Pour créer un grand axe de navigation de l’atlantique vers l’Europe, il existe donc deux groupes qui s’opposent régulièrement ; d’un coté les canalistes et de l’autre les loiristes. Le 9 décembre 1893 est constitué une Société d’initiative et de propagande pour l’exécution d’une voie navigable entre Nantes et Orléans et prolongements. Bien que se disant sans préférence pour la solution à retenir, elle marque cependant rapidement sa préférence en adoptant une nouvelle dénomination qui est tout simplement La Loire navigable. Les ressources sont, d’abord, d’initiative privée puis des souscriptions publiques sont lancées, les corps constitués apportent aussi leurs subsides ainsi que, ultérieurement, le ministère des Travaux publics. Doté de moyens importants, La Loire navigable prend en charge les études d’une commission d’ingénieurs des Ponts et Chaussées, finance des sondages entre Nantes et la Maine puis entre Maine et Vienne, effectue une enquête sur les voies navigables en Allemagne, etc.
La solution technique.
En juin 1896, le ministère des T.P. charge l’Ingénieur en chef Guillon d’une étude d’un avant- projet de voie navigable entre Orléans et Nantes. Bien que les conclusions n’aient pas encore été publiées, le congrès de La Loire navigable, en mars 1897, sous la pression de ses politiques, vote une motion à l’intention du ministre pour obtenir la mise à l’étude d’un projet qui “empruntant le lit du fleuve sera susceptible de donner satisfaction aux intérêts des populations riveraines”. Dès mai 1897, le ministre crée une nouvelle commission, sous la présidence de l’Ingénieur général Fargue, avec mission “d’étudier les moyens propres à améliorer la navigabilité de la Loire par des procédés du genre de ceux employés sur le Rhône”. Bien que le ministre s’engage à mettre en place les moyens finan- ciers nécessaires à ces sondages, La Loire navigable, pour hâter l’exécution de ceux-ci, verse, dès août 1897, la moitié des dépenses prévues soit 35.000 F. L’IG Fargue demande à La Loire navigable de faire une étude sur les résultats économiques à espérer pendant que des sondages seraient effectués dans le lit du fleuve avant d’établir le projet définitif, en vain.
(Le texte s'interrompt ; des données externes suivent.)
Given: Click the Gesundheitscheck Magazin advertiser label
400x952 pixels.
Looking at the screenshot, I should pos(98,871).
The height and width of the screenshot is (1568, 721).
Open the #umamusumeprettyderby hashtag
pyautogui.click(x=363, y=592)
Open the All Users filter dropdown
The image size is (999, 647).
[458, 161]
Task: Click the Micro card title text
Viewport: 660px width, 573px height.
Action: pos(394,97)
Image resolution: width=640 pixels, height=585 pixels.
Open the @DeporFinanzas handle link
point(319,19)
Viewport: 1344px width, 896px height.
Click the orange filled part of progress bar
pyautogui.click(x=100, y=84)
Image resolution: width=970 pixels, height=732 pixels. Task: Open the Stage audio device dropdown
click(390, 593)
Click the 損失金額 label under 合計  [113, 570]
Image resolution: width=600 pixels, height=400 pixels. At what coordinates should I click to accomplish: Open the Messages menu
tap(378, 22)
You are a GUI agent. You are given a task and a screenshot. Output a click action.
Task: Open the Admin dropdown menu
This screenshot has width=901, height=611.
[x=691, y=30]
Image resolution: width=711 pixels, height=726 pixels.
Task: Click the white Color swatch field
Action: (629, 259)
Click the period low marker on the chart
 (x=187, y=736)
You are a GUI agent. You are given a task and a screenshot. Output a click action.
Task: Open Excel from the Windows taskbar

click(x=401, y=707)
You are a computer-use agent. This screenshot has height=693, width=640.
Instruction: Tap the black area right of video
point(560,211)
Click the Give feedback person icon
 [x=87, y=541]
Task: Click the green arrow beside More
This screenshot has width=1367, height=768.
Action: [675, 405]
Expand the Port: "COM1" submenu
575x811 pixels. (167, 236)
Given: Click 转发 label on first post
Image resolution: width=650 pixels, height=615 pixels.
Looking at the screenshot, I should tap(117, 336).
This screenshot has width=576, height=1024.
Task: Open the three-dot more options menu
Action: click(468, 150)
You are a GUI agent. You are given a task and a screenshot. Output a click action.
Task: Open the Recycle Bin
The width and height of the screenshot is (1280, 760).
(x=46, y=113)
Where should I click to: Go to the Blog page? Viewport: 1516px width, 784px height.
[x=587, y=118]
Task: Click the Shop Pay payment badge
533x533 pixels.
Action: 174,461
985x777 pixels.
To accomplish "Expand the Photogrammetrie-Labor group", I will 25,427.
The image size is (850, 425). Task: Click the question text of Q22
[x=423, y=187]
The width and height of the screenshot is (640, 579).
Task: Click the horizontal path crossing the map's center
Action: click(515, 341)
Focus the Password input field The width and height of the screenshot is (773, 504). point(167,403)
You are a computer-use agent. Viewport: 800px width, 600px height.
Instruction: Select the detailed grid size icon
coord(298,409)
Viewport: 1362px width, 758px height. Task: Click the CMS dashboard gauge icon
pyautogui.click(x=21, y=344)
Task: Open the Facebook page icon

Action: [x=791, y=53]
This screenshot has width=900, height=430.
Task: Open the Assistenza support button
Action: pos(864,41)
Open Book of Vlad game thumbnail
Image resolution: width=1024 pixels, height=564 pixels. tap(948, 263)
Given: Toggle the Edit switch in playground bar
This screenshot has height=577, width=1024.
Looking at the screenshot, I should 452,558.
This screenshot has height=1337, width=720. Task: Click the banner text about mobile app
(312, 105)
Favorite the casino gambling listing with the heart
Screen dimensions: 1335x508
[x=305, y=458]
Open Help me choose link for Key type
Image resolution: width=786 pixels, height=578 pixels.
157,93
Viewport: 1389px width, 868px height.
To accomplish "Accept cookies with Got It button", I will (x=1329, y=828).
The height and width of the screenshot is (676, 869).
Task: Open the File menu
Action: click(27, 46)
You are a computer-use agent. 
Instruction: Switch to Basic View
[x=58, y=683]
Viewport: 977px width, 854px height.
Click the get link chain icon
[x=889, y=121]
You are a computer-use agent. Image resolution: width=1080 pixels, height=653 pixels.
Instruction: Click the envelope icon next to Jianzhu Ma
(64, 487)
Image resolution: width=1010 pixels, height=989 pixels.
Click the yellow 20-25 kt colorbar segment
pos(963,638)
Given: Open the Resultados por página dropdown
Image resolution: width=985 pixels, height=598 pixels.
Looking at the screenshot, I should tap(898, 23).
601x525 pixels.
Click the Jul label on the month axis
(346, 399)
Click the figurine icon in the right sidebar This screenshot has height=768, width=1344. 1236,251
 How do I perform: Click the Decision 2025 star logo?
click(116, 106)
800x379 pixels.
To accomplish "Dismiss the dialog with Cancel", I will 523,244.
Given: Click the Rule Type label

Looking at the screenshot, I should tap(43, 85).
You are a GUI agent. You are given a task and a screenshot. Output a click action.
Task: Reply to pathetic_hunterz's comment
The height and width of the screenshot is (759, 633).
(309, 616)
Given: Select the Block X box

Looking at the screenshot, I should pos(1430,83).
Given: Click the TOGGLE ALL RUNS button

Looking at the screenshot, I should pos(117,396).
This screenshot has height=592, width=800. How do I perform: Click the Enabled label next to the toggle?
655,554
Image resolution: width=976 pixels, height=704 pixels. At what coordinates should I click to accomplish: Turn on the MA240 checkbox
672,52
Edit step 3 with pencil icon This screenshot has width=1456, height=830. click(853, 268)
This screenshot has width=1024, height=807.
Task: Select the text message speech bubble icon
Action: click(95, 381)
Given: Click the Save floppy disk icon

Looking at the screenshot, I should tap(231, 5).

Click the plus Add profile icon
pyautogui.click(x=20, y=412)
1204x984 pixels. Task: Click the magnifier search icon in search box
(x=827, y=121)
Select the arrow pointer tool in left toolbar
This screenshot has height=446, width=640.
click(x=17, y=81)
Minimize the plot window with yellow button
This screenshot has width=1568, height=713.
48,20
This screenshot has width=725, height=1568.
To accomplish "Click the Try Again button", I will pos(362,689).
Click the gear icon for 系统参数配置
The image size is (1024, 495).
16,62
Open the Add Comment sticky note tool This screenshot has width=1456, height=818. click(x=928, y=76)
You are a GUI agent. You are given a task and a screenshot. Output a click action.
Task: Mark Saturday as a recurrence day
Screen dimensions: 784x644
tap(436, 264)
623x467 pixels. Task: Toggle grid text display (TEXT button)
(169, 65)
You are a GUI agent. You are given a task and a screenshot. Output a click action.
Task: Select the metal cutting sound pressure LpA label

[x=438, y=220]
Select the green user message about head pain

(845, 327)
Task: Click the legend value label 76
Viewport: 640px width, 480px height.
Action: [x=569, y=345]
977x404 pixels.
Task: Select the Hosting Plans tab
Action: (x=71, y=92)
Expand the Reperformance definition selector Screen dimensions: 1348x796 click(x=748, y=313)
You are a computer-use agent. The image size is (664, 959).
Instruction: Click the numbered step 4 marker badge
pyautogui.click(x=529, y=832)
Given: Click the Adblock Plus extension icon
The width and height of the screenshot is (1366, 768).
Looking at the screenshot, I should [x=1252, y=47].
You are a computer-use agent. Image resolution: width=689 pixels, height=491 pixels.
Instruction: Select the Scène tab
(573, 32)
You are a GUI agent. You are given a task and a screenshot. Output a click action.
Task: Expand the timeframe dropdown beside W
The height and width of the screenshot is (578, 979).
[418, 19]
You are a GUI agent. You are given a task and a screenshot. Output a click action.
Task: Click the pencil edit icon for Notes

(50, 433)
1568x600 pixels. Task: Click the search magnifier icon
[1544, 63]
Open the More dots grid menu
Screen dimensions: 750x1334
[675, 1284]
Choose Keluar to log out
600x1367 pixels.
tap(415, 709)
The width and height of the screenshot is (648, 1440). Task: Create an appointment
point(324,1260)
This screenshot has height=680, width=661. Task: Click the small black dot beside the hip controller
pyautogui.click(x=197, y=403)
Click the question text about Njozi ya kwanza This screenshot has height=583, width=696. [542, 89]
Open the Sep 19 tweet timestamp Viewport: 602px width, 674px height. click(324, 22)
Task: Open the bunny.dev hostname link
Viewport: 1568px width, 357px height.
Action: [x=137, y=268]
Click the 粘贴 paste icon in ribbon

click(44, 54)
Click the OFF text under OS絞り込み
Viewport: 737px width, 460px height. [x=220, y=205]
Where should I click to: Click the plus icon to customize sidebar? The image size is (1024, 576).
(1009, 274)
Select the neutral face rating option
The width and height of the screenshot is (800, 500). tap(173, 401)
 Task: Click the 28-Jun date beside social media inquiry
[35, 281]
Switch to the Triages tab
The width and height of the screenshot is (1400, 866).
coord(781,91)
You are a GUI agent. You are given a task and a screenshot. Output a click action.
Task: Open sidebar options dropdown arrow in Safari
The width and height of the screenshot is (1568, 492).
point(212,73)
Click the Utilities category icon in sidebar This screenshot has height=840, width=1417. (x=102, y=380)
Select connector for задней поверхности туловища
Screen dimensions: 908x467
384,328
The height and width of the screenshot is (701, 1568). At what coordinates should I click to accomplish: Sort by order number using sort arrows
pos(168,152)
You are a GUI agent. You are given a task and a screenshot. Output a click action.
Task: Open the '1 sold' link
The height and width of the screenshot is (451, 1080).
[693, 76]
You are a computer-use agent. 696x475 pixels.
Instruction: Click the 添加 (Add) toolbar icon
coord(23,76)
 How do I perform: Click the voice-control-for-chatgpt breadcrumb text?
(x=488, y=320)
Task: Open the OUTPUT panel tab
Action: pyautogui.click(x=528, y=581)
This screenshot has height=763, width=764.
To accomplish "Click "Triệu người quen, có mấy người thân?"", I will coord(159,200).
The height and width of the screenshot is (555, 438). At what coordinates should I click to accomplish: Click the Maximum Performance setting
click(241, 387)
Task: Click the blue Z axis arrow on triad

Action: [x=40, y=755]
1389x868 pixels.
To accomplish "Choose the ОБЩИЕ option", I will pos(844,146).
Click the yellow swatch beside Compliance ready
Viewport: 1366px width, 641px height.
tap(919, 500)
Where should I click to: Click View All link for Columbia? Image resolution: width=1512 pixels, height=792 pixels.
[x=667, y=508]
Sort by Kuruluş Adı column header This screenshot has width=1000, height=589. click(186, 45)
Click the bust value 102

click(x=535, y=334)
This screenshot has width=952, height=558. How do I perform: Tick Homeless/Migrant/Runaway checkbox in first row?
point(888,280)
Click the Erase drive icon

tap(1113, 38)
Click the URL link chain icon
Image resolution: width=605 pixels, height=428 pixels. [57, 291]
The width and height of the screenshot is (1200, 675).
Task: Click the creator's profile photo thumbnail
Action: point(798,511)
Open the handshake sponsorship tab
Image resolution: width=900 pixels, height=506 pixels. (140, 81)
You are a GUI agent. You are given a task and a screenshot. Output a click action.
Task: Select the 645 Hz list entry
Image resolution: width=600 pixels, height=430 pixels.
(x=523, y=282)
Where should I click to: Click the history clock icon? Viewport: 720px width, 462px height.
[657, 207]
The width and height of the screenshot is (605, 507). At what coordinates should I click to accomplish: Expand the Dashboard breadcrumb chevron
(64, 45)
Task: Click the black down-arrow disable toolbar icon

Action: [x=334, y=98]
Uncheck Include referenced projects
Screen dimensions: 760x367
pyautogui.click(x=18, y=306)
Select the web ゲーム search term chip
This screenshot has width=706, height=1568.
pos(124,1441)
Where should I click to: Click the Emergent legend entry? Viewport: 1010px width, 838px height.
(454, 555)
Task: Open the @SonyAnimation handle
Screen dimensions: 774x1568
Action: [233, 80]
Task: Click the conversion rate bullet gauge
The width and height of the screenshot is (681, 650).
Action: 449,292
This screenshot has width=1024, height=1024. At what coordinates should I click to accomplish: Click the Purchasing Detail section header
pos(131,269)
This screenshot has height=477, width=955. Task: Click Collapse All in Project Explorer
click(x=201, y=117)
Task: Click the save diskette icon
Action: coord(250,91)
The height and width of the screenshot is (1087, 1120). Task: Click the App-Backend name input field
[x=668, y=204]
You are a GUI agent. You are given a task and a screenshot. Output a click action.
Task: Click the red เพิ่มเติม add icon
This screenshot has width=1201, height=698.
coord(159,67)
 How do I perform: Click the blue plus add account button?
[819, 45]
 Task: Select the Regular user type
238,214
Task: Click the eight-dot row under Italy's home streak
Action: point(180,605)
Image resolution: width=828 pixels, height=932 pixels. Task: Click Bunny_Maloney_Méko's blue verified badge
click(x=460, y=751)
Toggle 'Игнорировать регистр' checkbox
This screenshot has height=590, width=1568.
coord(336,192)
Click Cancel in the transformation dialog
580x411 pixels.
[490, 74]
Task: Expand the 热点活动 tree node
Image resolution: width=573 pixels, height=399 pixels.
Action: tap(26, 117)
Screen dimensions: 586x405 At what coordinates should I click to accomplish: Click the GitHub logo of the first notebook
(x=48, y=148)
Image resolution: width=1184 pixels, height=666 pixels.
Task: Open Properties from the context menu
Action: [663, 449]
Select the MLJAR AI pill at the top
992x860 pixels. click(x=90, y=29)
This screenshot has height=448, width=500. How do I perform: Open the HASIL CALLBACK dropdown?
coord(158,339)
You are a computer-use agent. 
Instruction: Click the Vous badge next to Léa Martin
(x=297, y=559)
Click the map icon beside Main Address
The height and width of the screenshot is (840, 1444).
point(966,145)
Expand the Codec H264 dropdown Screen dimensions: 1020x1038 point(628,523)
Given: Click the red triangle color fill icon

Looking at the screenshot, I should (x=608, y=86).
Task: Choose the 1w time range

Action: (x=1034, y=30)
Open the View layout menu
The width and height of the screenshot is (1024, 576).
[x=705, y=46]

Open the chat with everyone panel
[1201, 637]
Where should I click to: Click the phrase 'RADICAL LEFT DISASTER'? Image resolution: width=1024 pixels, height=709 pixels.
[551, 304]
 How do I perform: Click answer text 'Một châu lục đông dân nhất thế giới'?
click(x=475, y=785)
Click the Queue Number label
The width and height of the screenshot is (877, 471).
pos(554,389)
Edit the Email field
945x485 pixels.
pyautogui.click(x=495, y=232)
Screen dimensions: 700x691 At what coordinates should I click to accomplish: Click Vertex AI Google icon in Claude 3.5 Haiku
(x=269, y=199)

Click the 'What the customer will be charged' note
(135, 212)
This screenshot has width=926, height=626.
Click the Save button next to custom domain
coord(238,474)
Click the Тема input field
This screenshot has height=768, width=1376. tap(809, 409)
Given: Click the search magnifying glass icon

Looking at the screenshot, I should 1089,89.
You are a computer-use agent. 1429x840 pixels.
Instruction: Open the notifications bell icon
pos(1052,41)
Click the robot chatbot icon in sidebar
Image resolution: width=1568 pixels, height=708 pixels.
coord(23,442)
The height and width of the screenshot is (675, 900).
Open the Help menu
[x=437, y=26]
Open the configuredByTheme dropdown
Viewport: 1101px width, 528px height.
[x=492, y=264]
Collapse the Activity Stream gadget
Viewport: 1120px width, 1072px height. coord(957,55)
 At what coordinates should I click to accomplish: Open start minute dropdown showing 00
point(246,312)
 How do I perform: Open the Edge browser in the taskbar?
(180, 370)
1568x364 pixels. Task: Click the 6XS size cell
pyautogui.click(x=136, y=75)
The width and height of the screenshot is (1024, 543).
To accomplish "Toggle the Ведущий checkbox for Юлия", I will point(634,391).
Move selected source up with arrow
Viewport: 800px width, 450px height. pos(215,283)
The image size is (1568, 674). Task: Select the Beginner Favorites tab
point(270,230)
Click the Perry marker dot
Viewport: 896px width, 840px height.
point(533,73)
La commission d’étude présidée par l’I.G. Fargue rend ses conclusions en décembre1898 . Elle considère “comme une éventualité à peu près certaine qu’on pourra obtenir un mouillage de 1,20 m mais qu’il serait illusoire d’espérer beaucoup plus”. La commission ajoute “Il serait prématuré et imprudent d’entreprendre immédiatement une amélioration sur toute l’étendue de la Maine à Nantes” et préconise des travaux à titre d’expérience “sur une section de petite étendue, en procédant lentement”. Dans cette hypothèse, l’estimation financière est de 12 à 15 millions, au maximum. Toutefois la commission écarte, comme étrangères à sa mission, toutes les questions d’ordre économique, trafic probable, etc.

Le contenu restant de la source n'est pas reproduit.